Monshizadeh Mahsa, Hong Yuhui, Ye Yuzhen
Computer Science Department, Indiana University, Bloomington, IN 47408, United States.
Bioinform Adv. 2024 Dec 13;5(1):vbae203. doi: 10.1093/bioadv/vbae203. eCollection 2025.
Microbial signatures in the human microbiome are closely associated with various human diseases, driving the development of machine learning models for microbiome-based disease prediction. Despite progress, challenges remain in enhancing prediction accuracy, generalizability, and interpretability. Confounding factors, such as host's gender, age, and body mass index, significantly influence the human microbiome, complicating microbiome-based predictions.

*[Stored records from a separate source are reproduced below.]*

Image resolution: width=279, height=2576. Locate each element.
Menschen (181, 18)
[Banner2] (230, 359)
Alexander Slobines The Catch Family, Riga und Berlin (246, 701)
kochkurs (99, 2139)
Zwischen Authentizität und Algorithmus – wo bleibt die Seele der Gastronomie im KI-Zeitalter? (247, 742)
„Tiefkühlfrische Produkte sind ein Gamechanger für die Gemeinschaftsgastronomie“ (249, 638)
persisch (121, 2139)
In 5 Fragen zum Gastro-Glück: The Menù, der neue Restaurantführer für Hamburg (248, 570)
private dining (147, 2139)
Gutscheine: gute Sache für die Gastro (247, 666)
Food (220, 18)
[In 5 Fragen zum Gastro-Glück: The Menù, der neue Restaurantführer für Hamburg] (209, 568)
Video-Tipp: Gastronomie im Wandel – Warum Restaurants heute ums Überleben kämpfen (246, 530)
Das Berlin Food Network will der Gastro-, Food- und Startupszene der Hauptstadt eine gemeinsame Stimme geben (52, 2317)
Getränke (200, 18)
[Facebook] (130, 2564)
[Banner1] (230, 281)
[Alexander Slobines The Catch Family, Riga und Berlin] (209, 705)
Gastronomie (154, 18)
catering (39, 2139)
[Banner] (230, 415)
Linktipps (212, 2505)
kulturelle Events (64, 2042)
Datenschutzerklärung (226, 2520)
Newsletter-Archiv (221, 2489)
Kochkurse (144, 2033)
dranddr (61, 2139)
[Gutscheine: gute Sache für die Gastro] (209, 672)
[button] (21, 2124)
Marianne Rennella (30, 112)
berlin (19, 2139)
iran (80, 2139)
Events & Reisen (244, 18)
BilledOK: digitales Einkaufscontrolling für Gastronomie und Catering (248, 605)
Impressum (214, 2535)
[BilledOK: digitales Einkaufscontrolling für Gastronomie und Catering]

To address these challenges, we developed MicroKPNN-MT, a unified model for predicting human phenotype based on microbiome data, as well as additional metadata like age and gender. This model builds on our earlier MicroKPNN framework, which incorporates prior knowledge of microbial species into neural networks to enhance prediction accuracy and interpretability. In MicroKPNN-MT, metadata, when available, serves as additional input features for prediction. Otherwise, the model predicts metadata from microbiome data using additional decoders. We applied MicroKPNN-MT to microbiome data collected in mBodyMap, covering healthy individuals and 25 different diseases, and demonstrated its potential as a predictive tool for multiple diseases, which at the same time provided predictions for the missing metadata. Our results showed that incorporating real or predicted metadata helped improve the accuracy of disease predictions, and more importantly, helped improve the generalizability of the predictive models.
人类微生物组中的微生物特征与多种人类疾病密切相关,推动了基于微生物组的疾病预测机器学习模型的发展。尽管取得了进展,但在提高预测准确性、通用性和可解释性方面仍存在挑战。宿主的性别、年龄和体重指数等混杂因素会显著影响人类微生物组,使基于微生物组的预测变得复杂。
为应对这些挑战,我们开发了MicroKPNN-MT,这是一种基于微生物组数据以及年龄和性别等其他元数据来预测人类表型的统一模型。该模型基于我们早期的MicroKPNN框架构建,该框架将微生物物种的先验知识纳入神经网络以提高预测准确性和可解释性。在MicroKPNN-MT中,元数据(如果可用)用作预测的额外输入特征。否则,该模型使用额外的解码器从微生物组数据中预测元数据。我们将MicroKPNN-MT应用于在mBodyMap中收集的微生物组数据,这些数据涵盖健康个体和25种不同疾病,并证明了其作为多种疾病预测工具的潜力,同时还为缺失的元数据提供了预测。我们的结果表明,纳入真实或预测的元数据有助于提高疾病预测的准确性,更重要的是,有助于提高预测模型的通用性。